Reproduce the following entries verbatim, each one complete.

Records shown:

#####

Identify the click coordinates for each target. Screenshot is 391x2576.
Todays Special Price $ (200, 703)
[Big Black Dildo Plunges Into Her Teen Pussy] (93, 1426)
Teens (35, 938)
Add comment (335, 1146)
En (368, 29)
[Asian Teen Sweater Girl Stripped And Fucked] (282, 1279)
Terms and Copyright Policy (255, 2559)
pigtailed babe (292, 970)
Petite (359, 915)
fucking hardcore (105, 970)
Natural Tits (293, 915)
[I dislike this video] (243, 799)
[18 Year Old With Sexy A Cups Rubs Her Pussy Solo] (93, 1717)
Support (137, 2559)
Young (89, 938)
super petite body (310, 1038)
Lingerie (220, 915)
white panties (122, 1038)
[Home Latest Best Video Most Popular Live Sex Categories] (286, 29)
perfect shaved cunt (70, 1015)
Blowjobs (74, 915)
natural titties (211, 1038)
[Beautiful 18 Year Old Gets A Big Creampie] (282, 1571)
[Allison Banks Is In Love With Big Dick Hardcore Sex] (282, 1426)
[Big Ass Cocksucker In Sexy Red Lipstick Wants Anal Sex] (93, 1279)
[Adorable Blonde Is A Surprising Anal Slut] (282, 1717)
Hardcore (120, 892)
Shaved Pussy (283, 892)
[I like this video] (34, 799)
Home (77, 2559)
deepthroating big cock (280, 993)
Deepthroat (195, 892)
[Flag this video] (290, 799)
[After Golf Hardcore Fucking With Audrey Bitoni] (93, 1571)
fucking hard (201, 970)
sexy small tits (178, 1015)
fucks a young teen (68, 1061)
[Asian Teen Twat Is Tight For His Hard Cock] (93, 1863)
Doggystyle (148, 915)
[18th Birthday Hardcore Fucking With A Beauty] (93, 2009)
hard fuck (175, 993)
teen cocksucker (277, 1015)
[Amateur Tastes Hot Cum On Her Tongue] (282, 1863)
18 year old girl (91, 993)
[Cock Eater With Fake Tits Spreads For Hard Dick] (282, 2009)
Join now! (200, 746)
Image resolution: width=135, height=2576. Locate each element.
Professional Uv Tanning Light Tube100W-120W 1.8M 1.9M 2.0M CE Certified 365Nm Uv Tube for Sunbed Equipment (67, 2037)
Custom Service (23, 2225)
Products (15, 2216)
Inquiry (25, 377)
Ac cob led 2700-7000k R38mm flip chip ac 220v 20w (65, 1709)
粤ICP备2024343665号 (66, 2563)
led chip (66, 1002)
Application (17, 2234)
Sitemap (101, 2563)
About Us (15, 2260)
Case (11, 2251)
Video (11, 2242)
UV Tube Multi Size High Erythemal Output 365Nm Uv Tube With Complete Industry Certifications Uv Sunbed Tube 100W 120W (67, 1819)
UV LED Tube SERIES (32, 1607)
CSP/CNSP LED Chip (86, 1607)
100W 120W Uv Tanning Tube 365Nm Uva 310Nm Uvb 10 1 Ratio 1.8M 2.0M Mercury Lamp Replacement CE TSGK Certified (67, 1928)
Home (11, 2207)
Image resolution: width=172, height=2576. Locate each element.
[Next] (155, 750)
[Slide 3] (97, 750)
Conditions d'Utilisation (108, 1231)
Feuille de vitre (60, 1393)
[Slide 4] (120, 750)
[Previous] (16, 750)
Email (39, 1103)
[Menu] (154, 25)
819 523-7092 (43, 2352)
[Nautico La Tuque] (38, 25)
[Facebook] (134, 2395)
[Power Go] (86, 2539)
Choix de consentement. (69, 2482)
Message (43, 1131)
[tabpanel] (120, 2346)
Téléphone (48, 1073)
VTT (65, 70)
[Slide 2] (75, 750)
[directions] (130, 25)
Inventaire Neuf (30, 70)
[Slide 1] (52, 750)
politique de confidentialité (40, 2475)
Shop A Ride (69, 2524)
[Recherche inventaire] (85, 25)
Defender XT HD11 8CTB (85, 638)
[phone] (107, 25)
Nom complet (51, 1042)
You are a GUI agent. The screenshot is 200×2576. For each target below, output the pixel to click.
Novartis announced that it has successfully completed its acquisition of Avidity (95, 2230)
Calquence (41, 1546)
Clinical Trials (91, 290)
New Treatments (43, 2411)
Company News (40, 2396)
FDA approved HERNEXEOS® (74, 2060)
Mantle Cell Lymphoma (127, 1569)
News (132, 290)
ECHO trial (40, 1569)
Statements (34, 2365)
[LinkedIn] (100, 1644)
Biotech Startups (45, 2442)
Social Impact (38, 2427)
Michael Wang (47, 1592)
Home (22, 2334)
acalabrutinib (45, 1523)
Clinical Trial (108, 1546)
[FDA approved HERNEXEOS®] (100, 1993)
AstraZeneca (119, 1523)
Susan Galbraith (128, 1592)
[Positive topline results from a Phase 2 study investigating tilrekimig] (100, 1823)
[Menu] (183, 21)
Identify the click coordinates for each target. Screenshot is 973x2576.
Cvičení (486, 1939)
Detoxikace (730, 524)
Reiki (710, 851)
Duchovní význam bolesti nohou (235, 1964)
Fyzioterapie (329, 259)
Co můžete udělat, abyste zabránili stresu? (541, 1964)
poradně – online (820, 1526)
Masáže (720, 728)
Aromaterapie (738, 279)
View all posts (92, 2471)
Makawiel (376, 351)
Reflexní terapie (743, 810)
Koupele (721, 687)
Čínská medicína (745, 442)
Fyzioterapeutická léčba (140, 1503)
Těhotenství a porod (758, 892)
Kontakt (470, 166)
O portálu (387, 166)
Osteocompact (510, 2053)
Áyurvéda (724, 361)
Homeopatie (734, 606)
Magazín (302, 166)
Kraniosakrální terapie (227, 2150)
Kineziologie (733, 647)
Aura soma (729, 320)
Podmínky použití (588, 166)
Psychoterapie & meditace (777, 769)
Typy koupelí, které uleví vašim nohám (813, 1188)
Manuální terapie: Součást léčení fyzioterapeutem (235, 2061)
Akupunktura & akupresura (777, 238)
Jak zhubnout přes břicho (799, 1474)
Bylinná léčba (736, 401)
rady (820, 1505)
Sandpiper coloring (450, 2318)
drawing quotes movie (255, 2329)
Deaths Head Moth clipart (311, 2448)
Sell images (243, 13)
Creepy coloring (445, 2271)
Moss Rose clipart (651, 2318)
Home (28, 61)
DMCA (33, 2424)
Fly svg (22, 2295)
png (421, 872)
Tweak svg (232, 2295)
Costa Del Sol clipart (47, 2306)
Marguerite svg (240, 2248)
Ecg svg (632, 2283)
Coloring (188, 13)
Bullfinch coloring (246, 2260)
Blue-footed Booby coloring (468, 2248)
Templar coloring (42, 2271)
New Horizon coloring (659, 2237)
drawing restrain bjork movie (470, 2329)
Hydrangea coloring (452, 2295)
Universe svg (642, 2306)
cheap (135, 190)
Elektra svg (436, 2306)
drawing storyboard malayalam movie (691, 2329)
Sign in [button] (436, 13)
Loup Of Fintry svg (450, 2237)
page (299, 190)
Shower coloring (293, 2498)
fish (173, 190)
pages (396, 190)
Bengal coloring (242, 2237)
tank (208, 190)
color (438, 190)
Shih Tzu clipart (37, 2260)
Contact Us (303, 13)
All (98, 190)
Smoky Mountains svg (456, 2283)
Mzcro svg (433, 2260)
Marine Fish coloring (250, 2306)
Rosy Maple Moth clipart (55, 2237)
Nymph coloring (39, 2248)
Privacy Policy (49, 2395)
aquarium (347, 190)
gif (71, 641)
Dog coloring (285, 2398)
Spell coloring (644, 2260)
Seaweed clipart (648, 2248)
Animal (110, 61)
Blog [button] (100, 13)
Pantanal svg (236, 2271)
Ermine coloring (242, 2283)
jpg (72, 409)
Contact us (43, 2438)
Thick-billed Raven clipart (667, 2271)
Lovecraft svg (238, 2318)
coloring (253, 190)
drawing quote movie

#####

Answer for the task:
Identify the click coordinates for each target. Screenshot is 391x2576.
Todays Special Price $ (200, 703)
[Big Black Dildo Plunges Into Her Teen Pussy] (93, 1426)
Teens (35, 938)
Add comment (335, 1146)
En (368, 29)
[Asian Teen Sweater Girl Stripped And Fucked] (282, 1279)
Terms and Copyright Policy (255, 2559)
pigtailed babe (292, 970)
Petite (359, 915)
fucking hardcore (105, 970)
Natural Tits (293, 915)
[I dislike this video] (243, 799)
[18 Year Old With Sexy A Cups Rubs Her Pussy Solo] (93, 1717)
Support (137, 2559)
Young (89, 938)
super petite body (310, 1038)
Lingerie (220, 915)
white panties (122, 1038)
[Home Latest Best Video Most Popular Live Sex Categories] (286, 29)
perfect shaved cunt (70, 1015)
Blowjobs (74, 915)
natural titties (211, 1038)
[Beautiful 18 Year Old Gets A Big Creampie] (282, 1571)
[Allison Banks Is In Love With Big Dick Hardcore Sex] (282, 1426)
[Big Ass Cocksucker In Sexy Red Lipstick Wants Anal Sex] (93, 1279)
[Adorable Blonde Is A Surprising Anal Slut] (282, 1717)
Hardcore (120, 892)
Shaved Pussy (283, 892)
[I like this video] (34, 799)
Home (77, 2559)
deepthroating big cock (280, 993)
Deepthroat (195, 892)
[Flag this video] (290, 799)
[After Golf Hardcore Fucking With Audrey Bitoni] (93, 1571)
fucking hard (201, 970)
sexy small tits (178, 1015)
fucks a young teen (68, 1061)
[Asian Teen Twat Is Tight For His Hard Cock] (93, 1863)
Doggystyle (148, 915)
[18th Birthday Hardcore Fucking With A Beauty] (93, 2009)
hard fuck (175, 993)
teen cocksucker (277, 1015)
[Amateur Tastes Hot Cum On Her Tongue] (282, 1863)
18 year old girl (91, 993)
[Cock Eater With Fake Tits Spreads For Hard Dick] (282, 2009)
Join now! (200, 746)
Image resolution: width=135, height=2576. Locate each element.
Professional Uv Tanning Light Tube100W-120W 1.8M 1.9M 2.0M CE Certified 365Nm Uv Tube for Sunbed Equipment (67, 2037)
Custom Service (23, 2225)
Products (15, 2216)
Inquiry (25, 377)
Ac cob led 2700-7000k R38mm flip chip ac 220v 20w (65, 1709)
粤ICP备2024343665号 (66, 2563)
led chip (66, 1002)
Application (17, 2234)
Sitemap (101, 2563)
About Us (15, 2260)
Case (11, 2251)
Video (11, 2242)
UV Tube Multi Size High Erythemal Output 365Nm Uv Tube With Complete Industry Certifications Uv Sunbed Tube 100W 120W (67, 1819)
UV LED Tube SERIES (32, 1607)
CSP/CNSP LED Chip (86, 1607)
100W 120W Uv Tanning Tube 365Nm Uva 310Nm Uvb 10 1 Ratio 1.8M 2.0M Mercury Lamp Replacement CE TSGK Certified (67, 1928)
Home (11, 2207)
Image resolution: width=172, height=2576. Locate each element.
[Next] (155, 750)
[Slide 3] (97, 750)
Conditions d'Utilisation (108, 1231)
Feuille de vitre (60, 1393)
[Slide 4] (120, 750)
[Previous] (16, 750)
Email (39, 1103)
[Menu] (154, 25)
819 523-7092 (43, 2352)
[Nautico La Tuque] (38, 25)
[Facebook] (134, 2395)
[Power Go] (86, 2539)
Choix de consentement. (69, 2482)
Message (43, 1131)
[tabpanel] (120, 2346)
Téléphone (48, 1073)
VTT (65, 70)
[Slide 2] (75, 750)
[directions] (130, 25)
Inventaire Neuf (30, 70)
[Slide 1] (52, 750)
politique de confidentialité (40, 2475)
Shop A Ride (69, 2524)
[Recherche inventaire] (85, 25)
Defender XT HD11 8CTB (85, 638)
[phone] (107, 25)
Nom complet (51, 1042)
You are a GUI agent. The screenshot is 200×2576. For each target below, output the pixel to click.
Novartis announced that it has successfully completed its acquisition of Avidity (95, 2230)
Calquence (41, 1546)
Clinical Trials (91, 290)
New Treatments (43, 2411)
Company News (40, 2396)
FDA approved HERNEXEOS® (74, 2060)
Mantle Cell Lymphoma (127, 1569)
News (132, 290)
ECHO trial (40, 1569)
Statements (34, 2365)
[LinkedIn] (100, 1644)
Biotech Startups (45, 2442)
Social Impact (38, 2427)
Michael Wang (47, 1592)
Home (22, 2334)
acalabrutinib (45, 1523)
Clinical Trial (108, 1546)
[FDA approved HERNEXEOS®] (100, 1993)
AstraZeneca (119, 1523)
Susan Galbraith (128, 1592)
[Positive topline results from a Phase 2 study investigating tilrekimig] (100, 1823)
[Menu] (183, 21)
Identify the click coordinates for each target. Screenshot is 973x2576.
Cvičení (486, 1939)
Detoxikace (730, 524)
Reiki (710, 851)
Duchovní význam bolesti nohou (235, 1964)
Fyzioterapie (329, 259)
Co můžete udělat, abyste zabránili stresu? (541, 1964)
poradně – online (820, 1526)
Masáže (720, 728)
Aromaterapie (738, 279)
View all posts (92, 2471)
Makawiel (376, 351)
Reflexní terapie (743, 810)
Koupele (721, 687)
Čínská medicína (745, 442)
Fyzioterapeutická léčba (140, 1503)
Těhotenství a porod (758, 892)
Kontakt (470, 166)
O portálu (387, 166)
Osteocompact (510, 2053)
Áyurvéda (724, 361)
Homeopatie (734, 606)
Magazín (302, 166)
Kraniosakrální terapie (227, 2150)
Kineziologie (733, 647)
Aura soma (729, 320)
Podmínky použití (588, 166)
Psychoterapie & meditace (777, 769)
Typy koupelí, které uleví vašim nohám (813, 1188)
Manuální terapie: Součást léčení fyzioterapeutem (235, 2061)
Akupunktura & akupresura (777, 238)
Jak zhubnout přes břicho (799, 1474)
Bylinná léčba (736, 401)
rady (820, 1505)
Sandpiper coloring (450, 2318)
drawing quotes movie (255, 2329)
Deaths Head Moth clipart (311, 2448)
Sell images (243, 13)
Creepy coloring (445, 2271)
Moss Rose clipart (651, 2318)
Home (28, 61)
DMCA (33, 2424)
Fly svg (22, 2295)
png (421, 872)
Tweak svg (232, 2295)
Costa Del Sol clipart (47, 2306)
Marguerite svg (240, 2248)
Ecg svg (632, 2283)
Coloring (188, 13)
Bullfinch coloring (246, 2260)
Blue-footed Booby coloring (468, 2248)
Templar coloring (42, 2271)
New Horizon coloring (659, 2237)
drawing restrain bjork movie (470, 2329)
Hydrangea coloring (452, 2295)
Universe svg (642, 2306)
cheap (135, 190)
Elektra svg (436, 2306)
drawing storyboard malayalam movie (691, 2329)
Sign in [button] (436, 13)
Loup Of Fintry svg (450, 2237)
page (299, 190)
Shower coloring (293, 2498)
fish (173, 190)
pages (396, 190)
Bengal coloring (242, 2237)
tank (208, 190)
color (438, 190)
Shih Tzu clipart (37, 2260)
Contact Us (303, 13)
All (98, 190)
Smoky Mountains svg (456, 2283)
Mzcro svg (433, 2260)
Marine Fish coloring (250, 2306)
Rosy Maple Moth clipart (55, 2237)
Nymph coloring (39, 2248)
Privacy Policy (49, 2395)
aquarium (347, 190)
gif (71, 641)
Dog coloring (285, 2398)
Spell coloring (644, 2260)
Seaweed clipart (648, 2248)
Animal (110, 61)
Blog [button] (100, 13)
Pantanal svg (236, 2271)
Ermine coloring (242, 2283)
jpg (72, 409)
Contact us (43, 2438)
Thick-billed Raven clipart (667, 2271)
Lovecraft svg (238, 2318)
coloring (253, 190)
drawing quote movie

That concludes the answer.